Hired SDRs (Upwork, Agencies, Fractional)

You thought: "Let me focus on product while someone else does sales." You hired a part-time SDR or engaged an agency.

Result: they quit or you fired them. Still no pipeline.

The data is unforgiving. Average SDR ramp time is 3.2 months according to Bridge Group's 2024 report. SDR quota attainment across the industry is only 63 to 68% according to Tenbound's 2024 data. Average SDR tenure is 18 months. The true first-year cost, including management and training overhead, adds £27,000+ beyond base salary.

The core failure: SDRs cannot sell what the founder cannot sell. They are executing a playbook that does not exist. You have no documented process, no validated messaging, no proven ICP. Even with a process, 63 to 68% of SDRs fail to hit quota. Without one, the failure rate approaches 100%.

Boosted Posts and Paid Ads

You spent £500 on LinkedIn ads. Or Meta. Or Google. You boosted some posts. Impressions went up.

Result: impressions up, revenue at zero.

The core failure: boosted posts without a conversion mechanism is paying for attention you cannot convert. Awareness without a sales motion is vanity spend. At zero revenue, you do not need brand awareness. You need transactions.


The Unlock

Your first customers do not exist as customers until you create them.

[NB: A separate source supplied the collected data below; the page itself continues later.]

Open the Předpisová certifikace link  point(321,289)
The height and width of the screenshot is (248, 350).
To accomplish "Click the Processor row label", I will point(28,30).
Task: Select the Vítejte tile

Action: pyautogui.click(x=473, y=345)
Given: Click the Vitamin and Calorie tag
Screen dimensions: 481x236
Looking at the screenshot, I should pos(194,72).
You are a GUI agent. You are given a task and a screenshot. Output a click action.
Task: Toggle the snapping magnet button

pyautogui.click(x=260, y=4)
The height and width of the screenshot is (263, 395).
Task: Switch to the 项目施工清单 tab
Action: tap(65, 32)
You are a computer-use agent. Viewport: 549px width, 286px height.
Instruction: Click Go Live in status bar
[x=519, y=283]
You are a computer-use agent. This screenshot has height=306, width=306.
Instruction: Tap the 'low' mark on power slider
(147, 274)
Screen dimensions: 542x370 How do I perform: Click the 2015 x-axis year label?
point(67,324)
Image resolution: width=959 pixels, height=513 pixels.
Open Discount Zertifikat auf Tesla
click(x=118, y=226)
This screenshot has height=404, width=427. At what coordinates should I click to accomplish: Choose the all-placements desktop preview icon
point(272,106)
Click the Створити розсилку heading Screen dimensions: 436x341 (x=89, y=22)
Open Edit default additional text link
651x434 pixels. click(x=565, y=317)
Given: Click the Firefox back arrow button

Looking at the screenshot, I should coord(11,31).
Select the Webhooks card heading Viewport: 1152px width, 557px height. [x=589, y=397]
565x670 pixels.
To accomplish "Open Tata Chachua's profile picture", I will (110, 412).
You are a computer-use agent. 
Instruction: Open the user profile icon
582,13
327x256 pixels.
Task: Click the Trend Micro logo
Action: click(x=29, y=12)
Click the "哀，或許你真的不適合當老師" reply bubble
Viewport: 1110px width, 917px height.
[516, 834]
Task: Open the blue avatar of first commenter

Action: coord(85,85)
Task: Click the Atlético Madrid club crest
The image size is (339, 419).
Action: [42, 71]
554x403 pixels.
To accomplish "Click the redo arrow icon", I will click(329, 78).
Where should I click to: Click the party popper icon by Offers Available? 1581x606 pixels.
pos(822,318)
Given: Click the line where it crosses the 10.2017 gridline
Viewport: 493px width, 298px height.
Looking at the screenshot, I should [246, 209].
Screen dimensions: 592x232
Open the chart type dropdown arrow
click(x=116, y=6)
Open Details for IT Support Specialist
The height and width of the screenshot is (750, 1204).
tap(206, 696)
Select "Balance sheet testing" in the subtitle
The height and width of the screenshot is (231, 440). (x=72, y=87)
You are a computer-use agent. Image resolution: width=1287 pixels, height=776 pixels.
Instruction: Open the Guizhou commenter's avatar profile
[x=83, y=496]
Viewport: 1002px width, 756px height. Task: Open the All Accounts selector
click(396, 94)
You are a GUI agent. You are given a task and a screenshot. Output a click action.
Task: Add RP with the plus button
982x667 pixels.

They are not searching for you. They are not comparing solutions on G2. They are not "in the market." They are running their businesses, tolerating their problems, and spending their budgets elsewhere.

Your job is to interrupt that pattern. To surface a pain they have learned to ignore. To quantify a cost they have accepted as normal.

Hunter.io analysed 11 million cold emails in 2024. Campaigns with 50 recipients or fewer achieved a 5.8% reply rate. Campaigns with 1,000+ recipients achieved 2.1%. That is a 2.76x performance gap.

The insight: smaller, founder-led, highly targeted outreach dramatically outperforms scaled automation. Not because technology is bad. Because you cannot automate what you have not proven manually.

This is what I call The Delegation Paradox. You cannot delegate learning. You can only delegate execution of a proven process. At zero customers, you do not have a proven process. Every attempt to shortcut this reality extends your time to revenue.

Race Capital advises their portfolio: "First 20 customers must be sold and closed by the founders." Pete Kazanjy, author of Founding Sales: "Founders should be their own first salesperson."

The founders who wait for inbound, who hire salespeople too early, who hide behind "building product" do not make it to £100k ARR.


The Tactic

The Manual Sales Laboratory has four components that work together.

1. The ICP Statement

Before you send a single email, you must complete this sentence (see below). If you cannot fill in every blank with confidence, you are not ready to do outreach. You are guessing.

This statement becomes your Sales Navigator filter. Your email hook. Your close. Every word does work.

2. Volume with Documentation

100 outreach attempts per week minimum. Every response documented. Every rejection analysed. Every meeting recorded in your spreadsheet.

The maths is unforgiving: 100 emails produce approximately 10 responses produce 3 meetings produce 1 customer. Ten customers requires 1,000 outreach attempts. This is normal. This is the work.

3. Weekly Iteration

Your pitch should change every week based on what you learned. If your email in week 4 looks like your email in week 1, you are not running a laboratory. You are hoping.

Review your data every Friday. What objections appeared? What language resonated? What triggered urgency? Rewrite your approach for Monday.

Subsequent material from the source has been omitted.